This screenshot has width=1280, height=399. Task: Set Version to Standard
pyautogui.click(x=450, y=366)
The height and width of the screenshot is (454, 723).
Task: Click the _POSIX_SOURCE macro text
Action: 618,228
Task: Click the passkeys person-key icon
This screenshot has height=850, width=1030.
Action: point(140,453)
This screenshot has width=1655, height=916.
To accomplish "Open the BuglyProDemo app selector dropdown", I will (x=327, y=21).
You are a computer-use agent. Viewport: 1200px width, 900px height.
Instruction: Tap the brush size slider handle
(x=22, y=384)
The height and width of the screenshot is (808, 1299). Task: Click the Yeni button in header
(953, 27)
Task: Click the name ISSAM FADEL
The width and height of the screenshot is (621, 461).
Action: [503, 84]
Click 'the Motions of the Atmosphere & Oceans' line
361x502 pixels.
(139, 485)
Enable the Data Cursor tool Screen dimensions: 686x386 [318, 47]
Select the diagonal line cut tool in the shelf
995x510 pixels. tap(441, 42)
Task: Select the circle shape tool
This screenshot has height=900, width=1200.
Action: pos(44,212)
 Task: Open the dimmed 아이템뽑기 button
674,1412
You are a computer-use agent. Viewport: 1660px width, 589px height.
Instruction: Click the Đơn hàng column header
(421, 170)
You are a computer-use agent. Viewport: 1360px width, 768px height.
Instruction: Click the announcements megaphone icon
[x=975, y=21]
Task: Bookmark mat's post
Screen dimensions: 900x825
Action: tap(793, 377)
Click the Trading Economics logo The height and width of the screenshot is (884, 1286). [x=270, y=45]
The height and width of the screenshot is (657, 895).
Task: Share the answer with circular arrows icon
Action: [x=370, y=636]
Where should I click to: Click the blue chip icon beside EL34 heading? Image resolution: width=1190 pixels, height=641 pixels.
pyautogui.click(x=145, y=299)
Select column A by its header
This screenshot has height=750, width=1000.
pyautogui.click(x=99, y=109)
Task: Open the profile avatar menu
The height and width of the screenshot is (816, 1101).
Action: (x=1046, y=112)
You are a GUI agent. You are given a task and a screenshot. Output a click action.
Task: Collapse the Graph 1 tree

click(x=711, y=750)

Required action
Every line of the data should be output exactly as it was given.

Output
This screenshot has width=1280, height=399. Task: Set Version to Standard
pyautogui.click(x=450, y=366)
The height and width of the screenshot is (454, 723).
Task: Click the _POSIX_SOURCE macro text
Action: 618,228
Task: Click the passkeys person-key icon
This screenshot has height=850, width=1030.
Action: point(140,453)
This screenshot has width=1655, height=916.
To accomplish "Open the BuglyProDemo app selector dropdown", I will (x=327, y=21).
You are a computer-use agent. Viewport: 1200px width, 900px height.
Instruction: Tap the brush size slider handle
(x=22, y=384)
The height and width of the screenshot is (808, 1299). Task: Click the Yeni button in header
(953, 27)
Task: Click the name ISSAM FADEL
The width and height of the screenshot is (621, 461).
Action: [503, 84]
Click 'the Motions of the Atmosphere & Oceans' line
361x502 pixels.
(139, 485)
Enable the Data Cursor tool Screen dimensions: 686x386 [318, 47]
Select the diagonal line cut tool in the shelf
995x510 pixels. tap(441, 42)
Task: Select the circle shape tool
This screenshot has height=900, width=1200.
Action: pos(44,212)
 Task: Open the dimmed 아이템뽑기 button
674,1412
You are a computer-use agent. Viewport: 1660px width, 589px height.
Instruction: Click the Đơn hàng column header
(421, 170)
You are a computer-use agent. Viewport: 1360px width, 768px height.
Instruction: Click the announcements megaphone icon
[x=975, y=21]
Task: Bookmark mat's post
Screen dimensions: 900x825
Action: tap(793, 377)
Click the Trading Economics logo The height and width of the screenshot is (884, 1286). [x=270, y=45]
The height and width of the screenshot is (657, 895).
Task: Share the answer with circular arrows icon
Action: [x=370, y=636]
Where should I click to: Click the blue chip icon beside EL34 heading? Image resolution: width=1190 pixels, height=641 pixels.
pyautogui.click(x=145, y=299)
Select column A by its header
This screenshot has height=750, width=1000.
pyautogui.click(x=99, y=109)
Task: Open the profile avatar menu
The height and width of the screenshot is (816, 1101).
Action: (x=1046, y=112)
You are a GUI agent. You are given a task and a screenshot. Output a click action.
Task: Collapse the Graph 1 tree

click(x=711, y=750)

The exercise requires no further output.